Abstract > Introduction

There are a variety of ways to know and understand people. Embedded observation, interventions and interviews are all ways of working that characterize social scientific inquiry. Professional storytellers such as journalists and documentary filmmakers also use these same methods.

As a media designer, I too use the techniques of embedded observation, interventions and interviewing in my design work. However, I feel that these tactics of people knowing, as they are traditionally employed in the academic social sciences, while affirmative are inflexible. As a media designer, I am also able to work across a range of media platforms. This ability frees me from the constraints of a particular designed outcome such as a book, film or exhibition and allows the information to dictate the appropriate media type to tell the story.

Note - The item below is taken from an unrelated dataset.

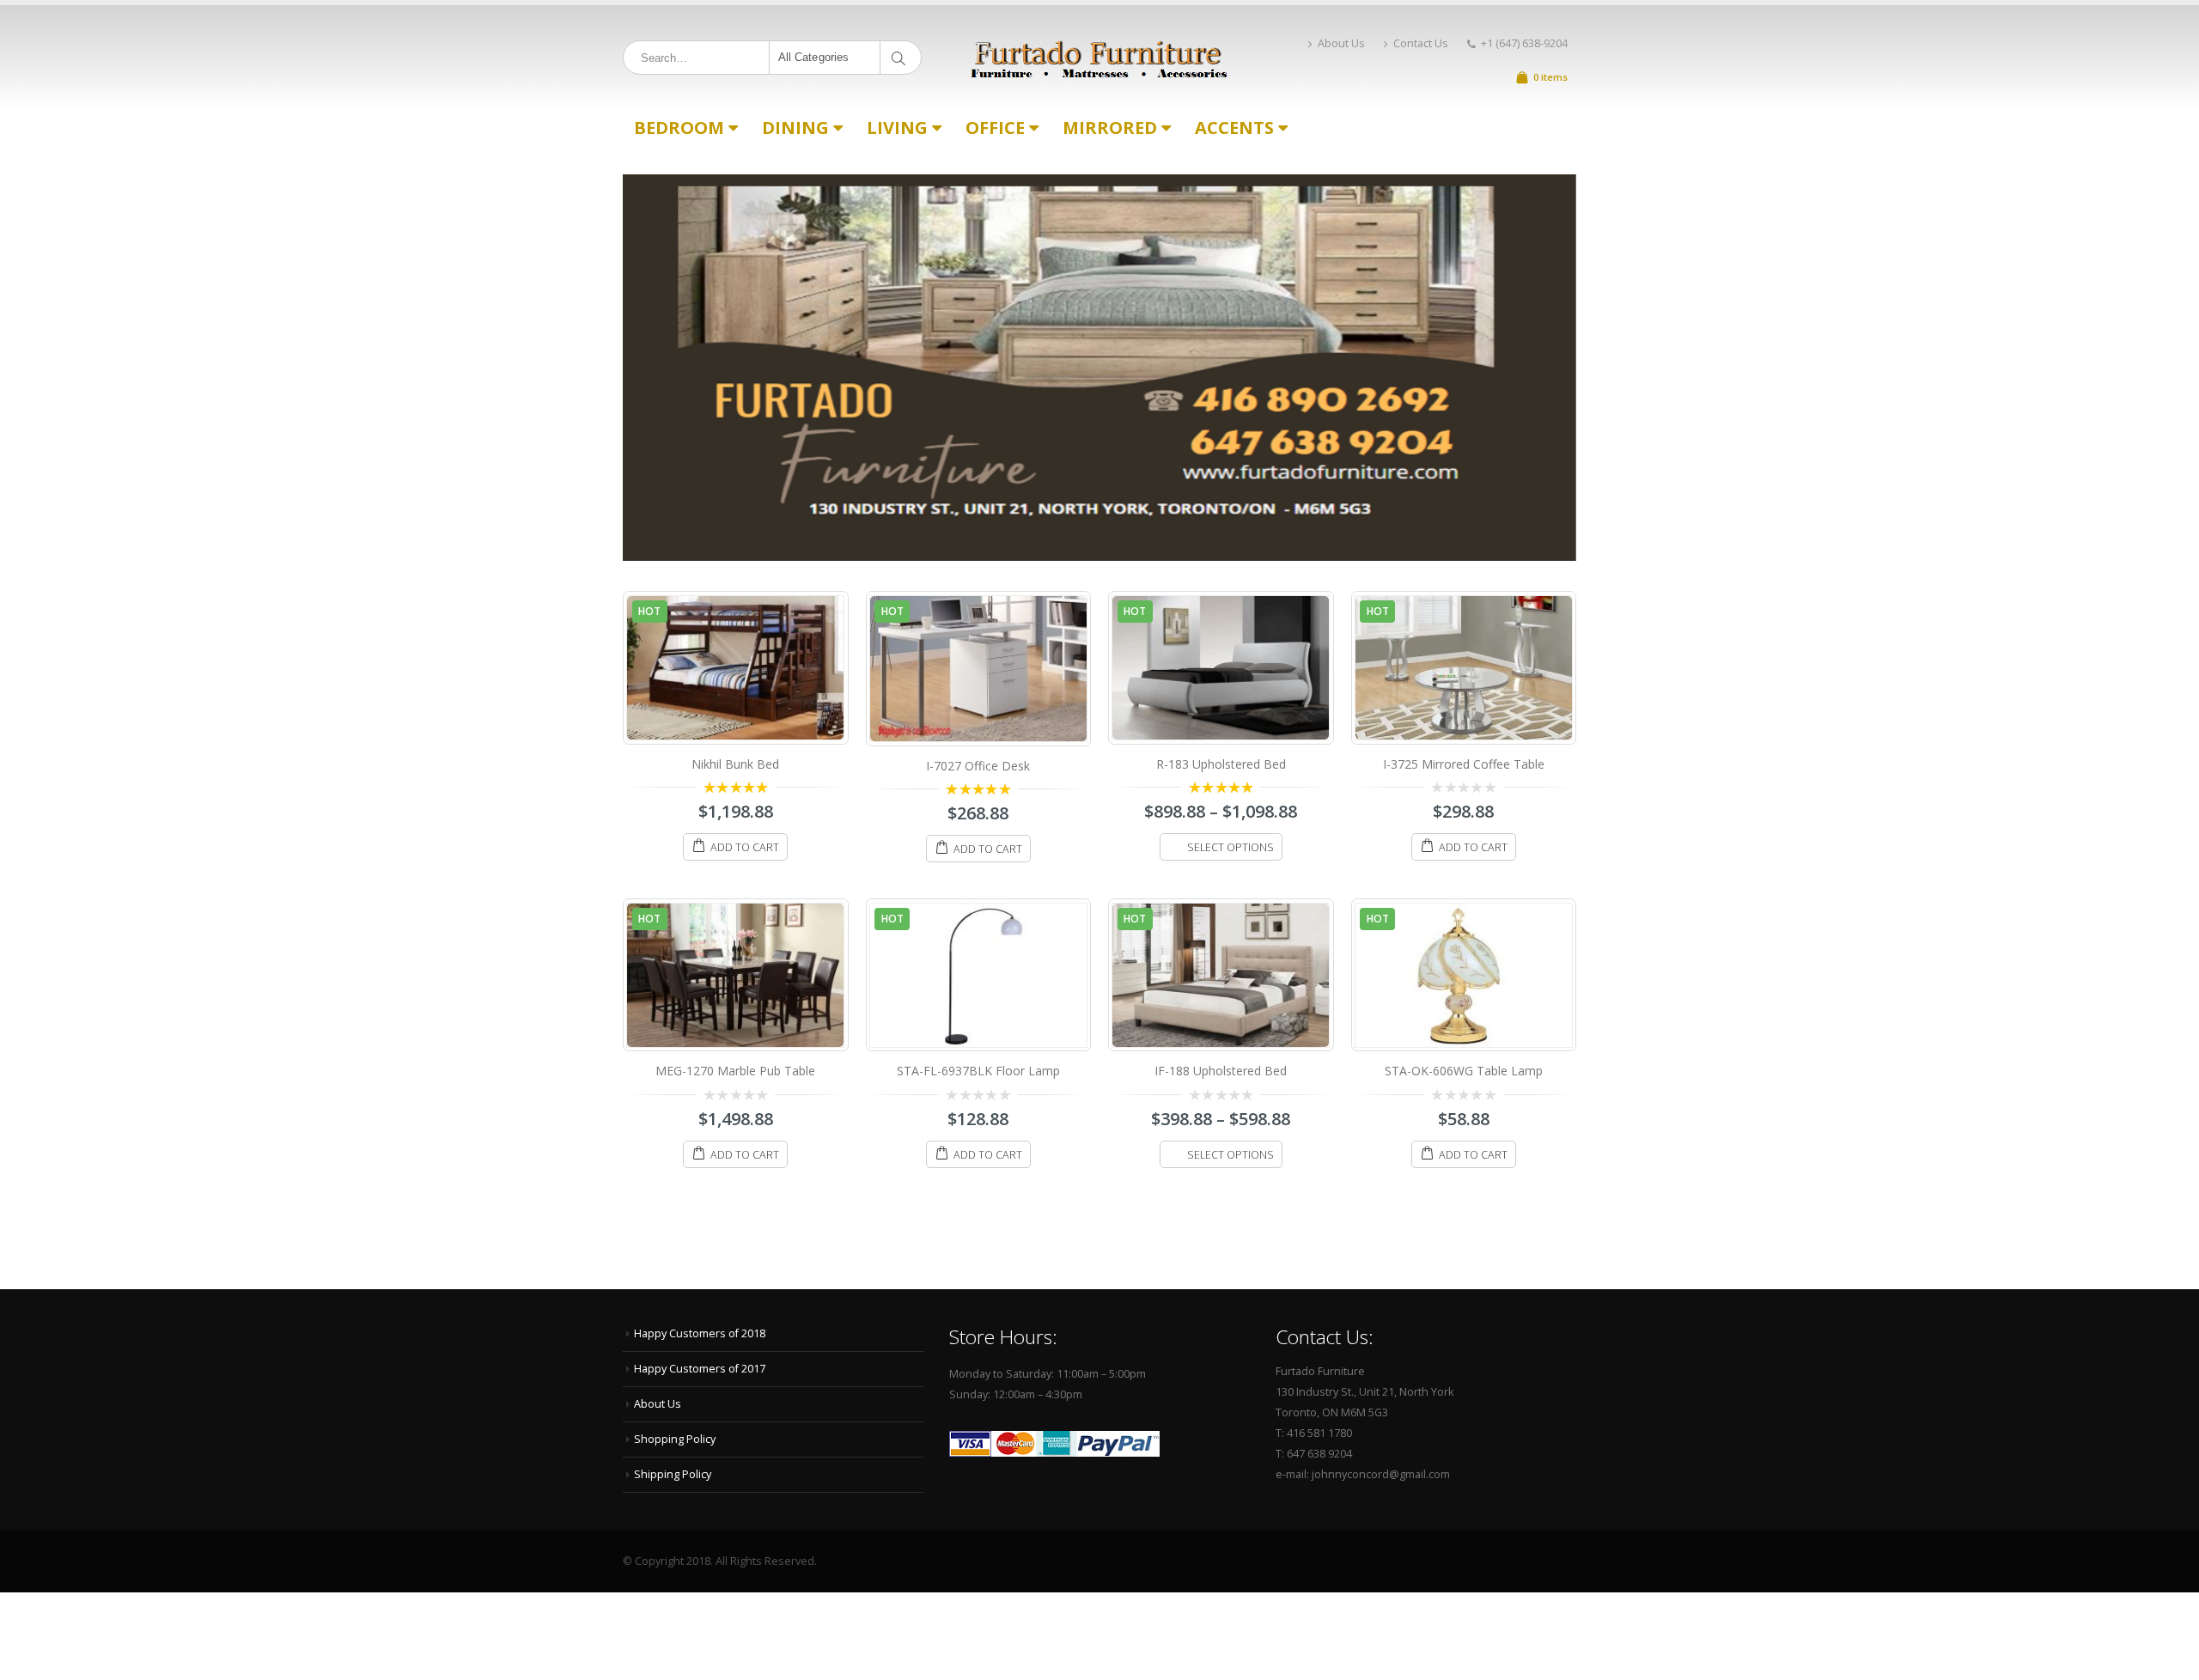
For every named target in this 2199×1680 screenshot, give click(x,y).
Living (897, 127)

For me, media design offers the framework for working between the disciplines of people-knowing and storytelling. For the past two years, I have been exploring different tools for media designers to know people and tell stories. I call this method of working Portraits in People-Knowing.

Specifically, these portraits mine the idiosyncratic and everyday for multiple purposes. On one hand, this approach is a direct response to the self-affirming tests often employed by traditional user testing which portray people as superficial and one-dimensional. Portraits in People Knowing offers tools to media designers to get involved with people, cultivate relationships and understand a lived life.

On the other hand, this approach is a direct reflection in a process of “knowing through making” and represents and inclination to grow personally. These insights into people and everyday life provide a platform for telling stories, asking questions as part of critical design practice and speculating about new methods for invention within the design industry.

As a mode of representation, the tropes of portraiture offer a frame of reference for understanding this body of work. It should be noted that Portraits in People-Knowing is not a critical take on portraiture. Rather, portraiture offers a lens for explaining the complex relationships involved in a practice of designing for and with people. Central to the task are the dynamic relationships found in all portraits: the subject, the viewer and the artist.